Department of Shoulder and Elbow Surgery, ATOS Clinic Munich, Munich, Germany; Department of Traumatology and Sports Injuries, Paracelsus Medical University, Salzburg, Austria.
Arthrosc Tech. 2016 Oct 31;5(6):e1239-e1246. doi: 10.1016/j.eats.2016.07.014. eCollection 2016 Dec.
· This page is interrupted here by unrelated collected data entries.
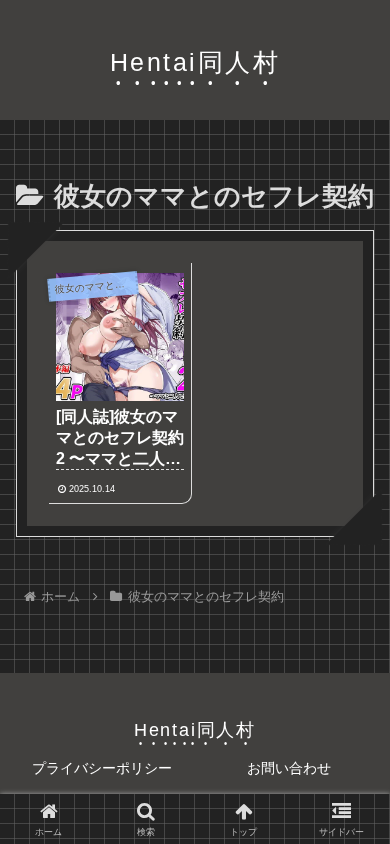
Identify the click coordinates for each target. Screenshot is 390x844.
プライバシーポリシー (102, 768)
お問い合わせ (289, 768)
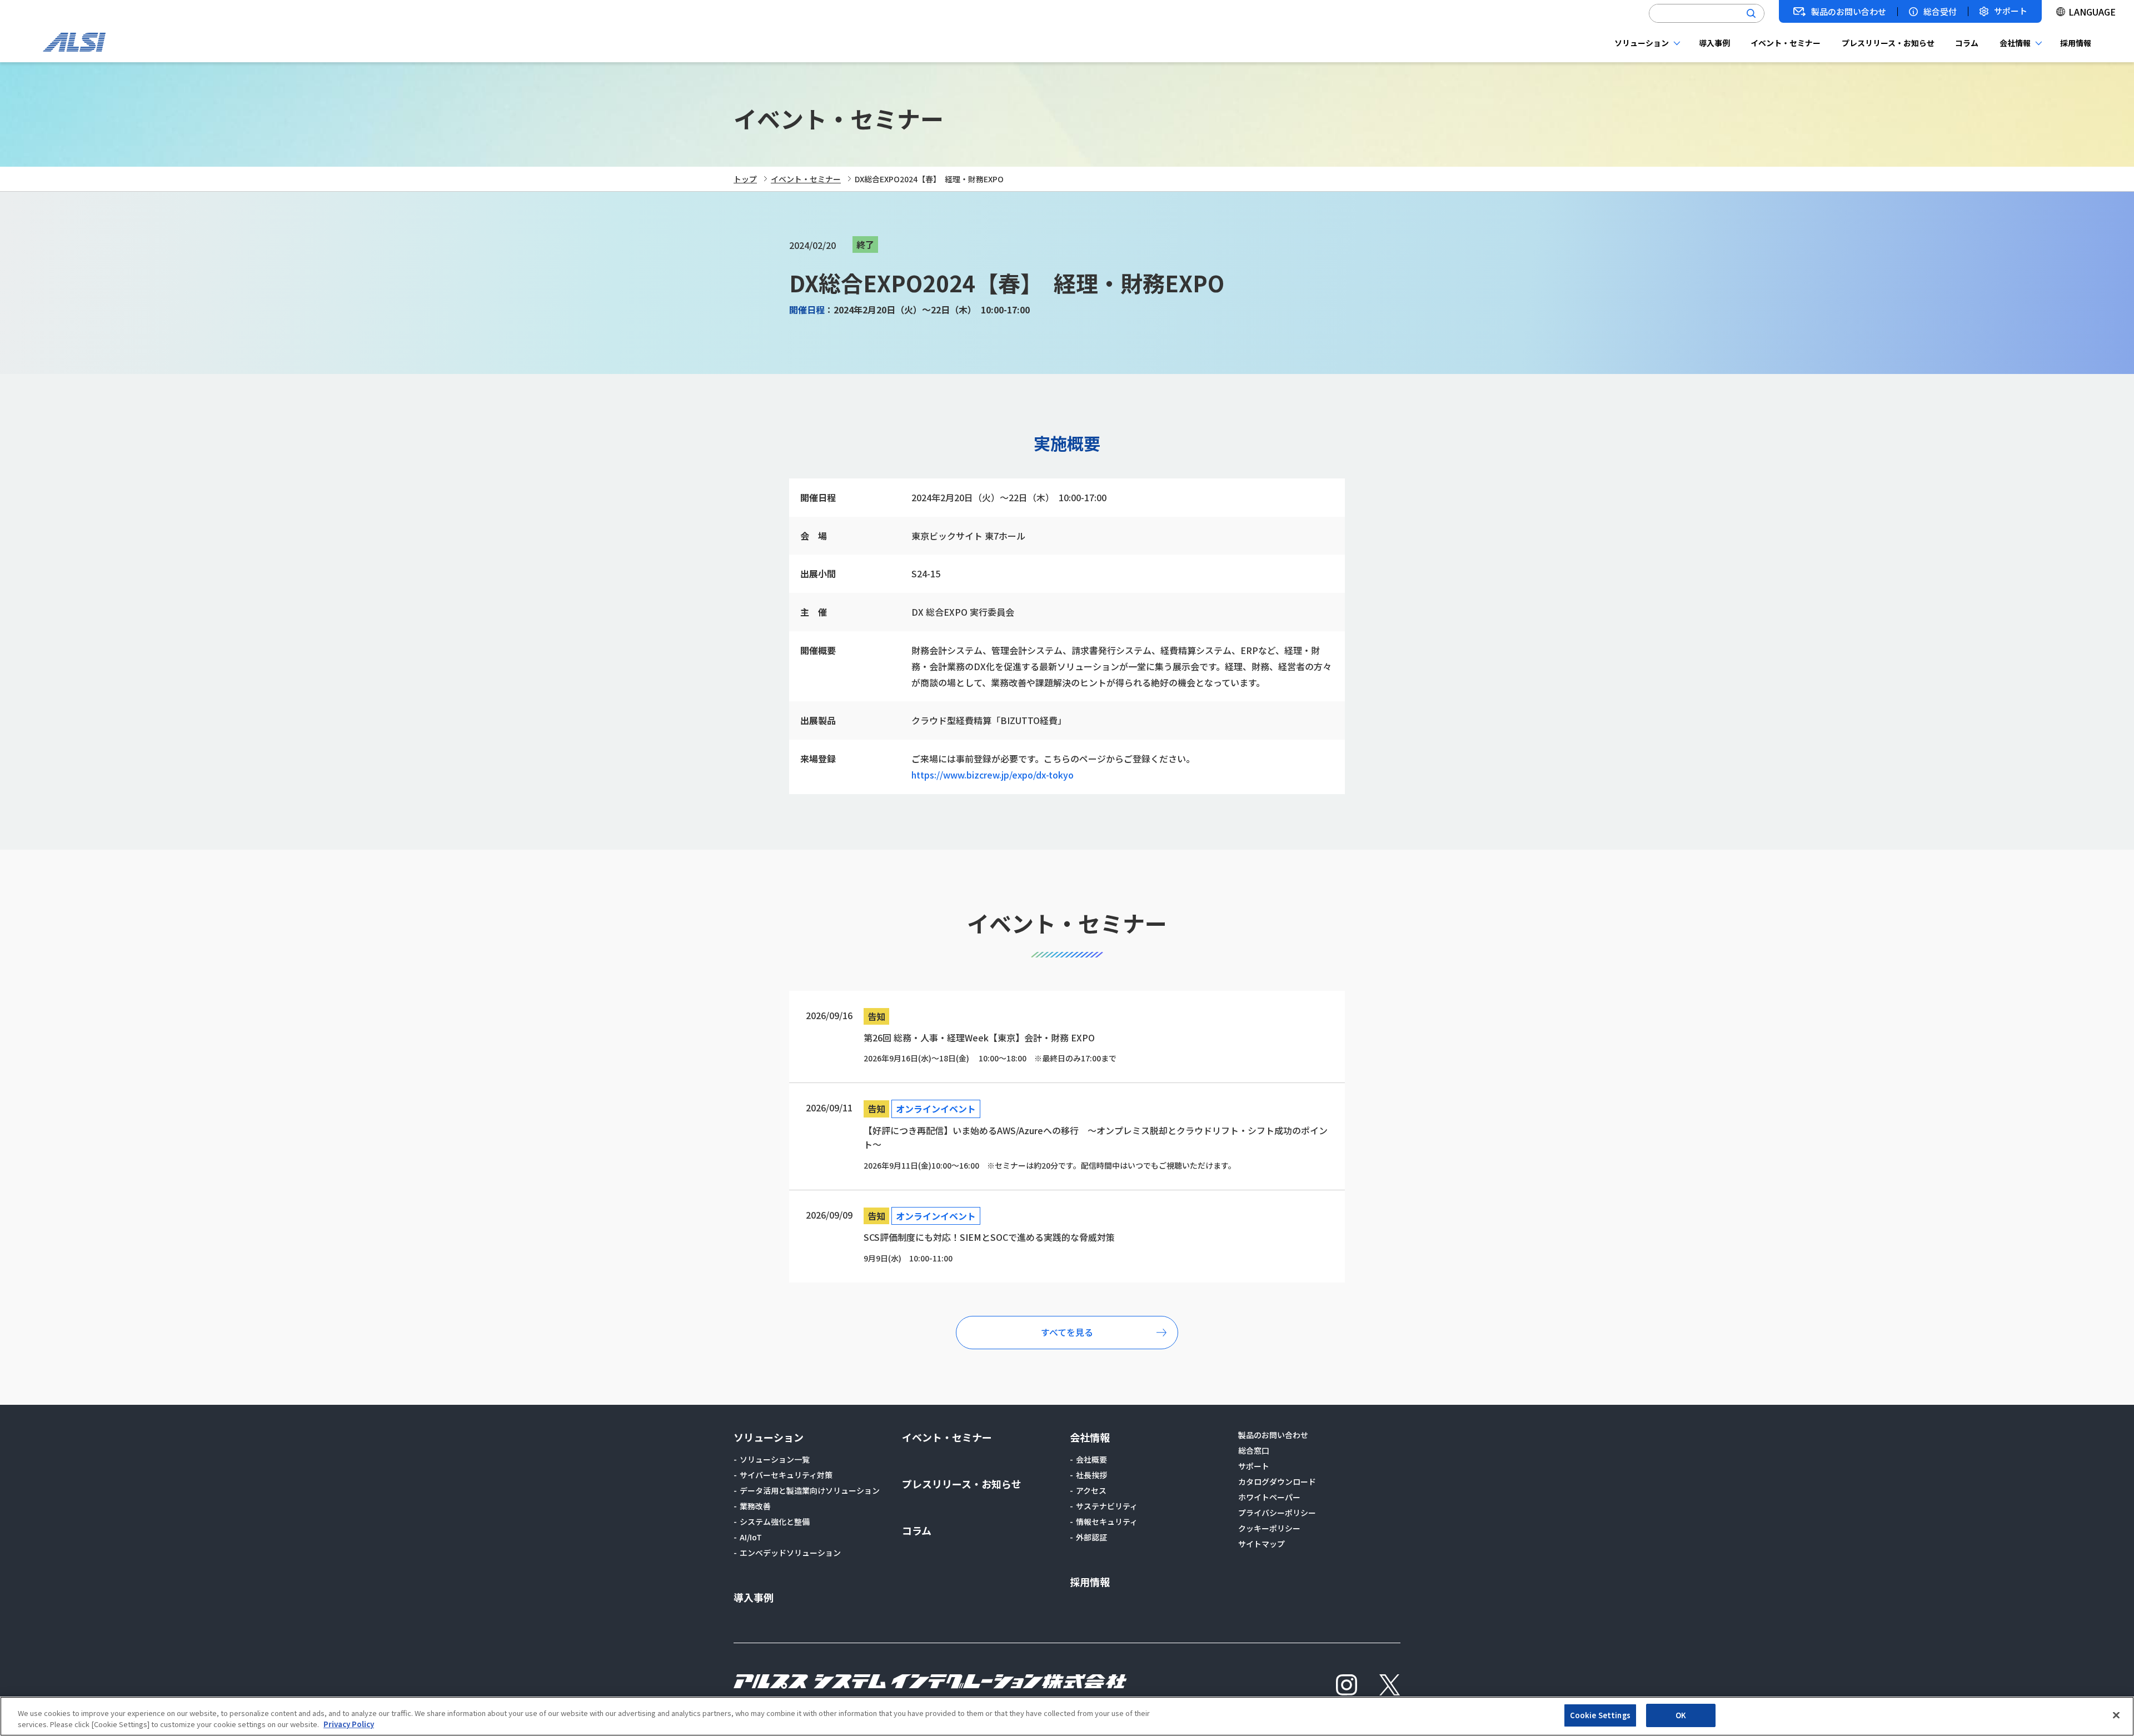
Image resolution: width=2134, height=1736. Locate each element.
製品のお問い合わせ (1848, 11)
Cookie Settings (1600, 1715)
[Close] (2116, 1715)
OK (1681, 1715)
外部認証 (1091, 1537)
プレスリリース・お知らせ (1888, 42)
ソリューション (1641, 42)
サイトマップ (1261, 1543)
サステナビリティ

Acromioclavicular (AC) joint injuries are common injuries, especially in the young and active, male population. AC joint injuries account for 12% of all injuries of the shoulder girdle in the overall population. Although conservative treatment is recommended for Rockwood type I and type II injuries, there is controversial debate about optimal treatment for type III injuries. High-grade injuries are typically treated operatively to avoid painful sequelae. A vast number of different surgical methods have been described over the past few decades. Recent advances in arthroscopic surgery have enabled the shoulder surgeon to treat acute and chronic AC lesions arthroscopically assisted. Clinical studies have already shown good and reliable results. Although surgeons agree that a biological augmentation is required to minimize the risk of recurrent instability in chronic cases, a gold standard still needs to be defined. We present an arthroscopically assisted biological augmentation technique to reconstruct the AC and coracoclavicular ligaments, protected by a button-suture tape construct for chronic AC joint instability. The presented arthroscopic biological augmentation technique uses less and/or smaller drill holes in the clavicle and coracoid than previously described, thus reducing weakening of the bony structures. At the same time it enhances both horizontal and vertical stability.
肩锁关节(AC)损伤是常见损伤,尤其在年轻活跃的男性人群中。在总体人群中,肩锁关节损伤占肩胛带所有损伤的12%。尽管对于Rockwood I型和II型损伤推荐保守治疗,但对于III型损伤的最佳治疗存在争议。严重损伤通常采用手术治疗以避免疼痛后遗症。在过去几十年里,已经描述了大量不同的手术方法。关节镜手术的最新进展使肩部外科医生能够在关节镜辅助下治疗急性和慢性肩锁关节损伤。临床研究已经显示出良好且可靠的结果。尽管外科医生一致认为需要生物增强来将慢性病例中复发性不稳定的风险降至最低,但仍需要定义一个金标准。我们提出一种关节镜辅助生物增强技术来重建肩锁关节和喙锁韧带,通过纽扣缝线带结构来保护慢性肩锁关节不稳定。所提出的关节镜生物增强技术在锁骨和喙突上使用的钻孔比先前描述的更少和/或更小,从而减少了骨结构的弱化。同时,它增强了水平和垂直稳定性。